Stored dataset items

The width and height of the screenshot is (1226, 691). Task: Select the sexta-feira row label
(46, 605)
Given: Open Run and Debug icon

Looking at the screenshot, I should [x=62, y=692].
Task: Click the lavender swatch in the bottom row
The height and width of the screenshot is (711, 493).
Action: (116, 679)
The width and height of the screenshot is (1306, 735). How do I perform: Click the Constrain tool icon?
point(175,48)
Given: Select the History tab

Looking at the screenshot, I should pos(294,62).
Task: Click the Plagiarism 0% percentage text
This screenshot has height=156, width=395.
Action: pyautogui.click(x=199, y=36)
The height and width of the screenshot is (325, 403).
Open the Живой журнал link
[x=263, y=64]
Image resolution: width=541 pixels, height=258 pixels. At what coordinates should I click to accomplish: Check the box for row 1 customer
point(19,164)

* _What is required_
Copy every line of the records above word for word, changing nothing.

* _Completed exercise_
The width and height of the screenshot is (1226, 691). Task: Select the sexta-feira row label
(46, 605)
Given: Open Run and Debug icon

Looking at the screenshot, I should [x=62, y=692].
Task: Click the lavender swatch in the bottom row
The height and width of the screenshot is (711, 493).
Action: (116, 679)
The width and height of the screenshot is (1306, 735). How do I perform: Click the Constrain tool icon?
point(175,48)
Given: Select the History tab

Looking at the screenshot, I should pos(294,62).
Task: Click the Plagiarism 0% percentage text
This screenshot has height=156, width=395.
Action: pyautogui.click(x=199, y=36)
The height and width of the screenshot is (325, 403).
Open the Живой журнал link
[x=263, y=64]
Image resolution: width=541 pixels, height=258 pixels. At what coordinates should I click to accomplish: Check the box for row 1 customer
point(19,164)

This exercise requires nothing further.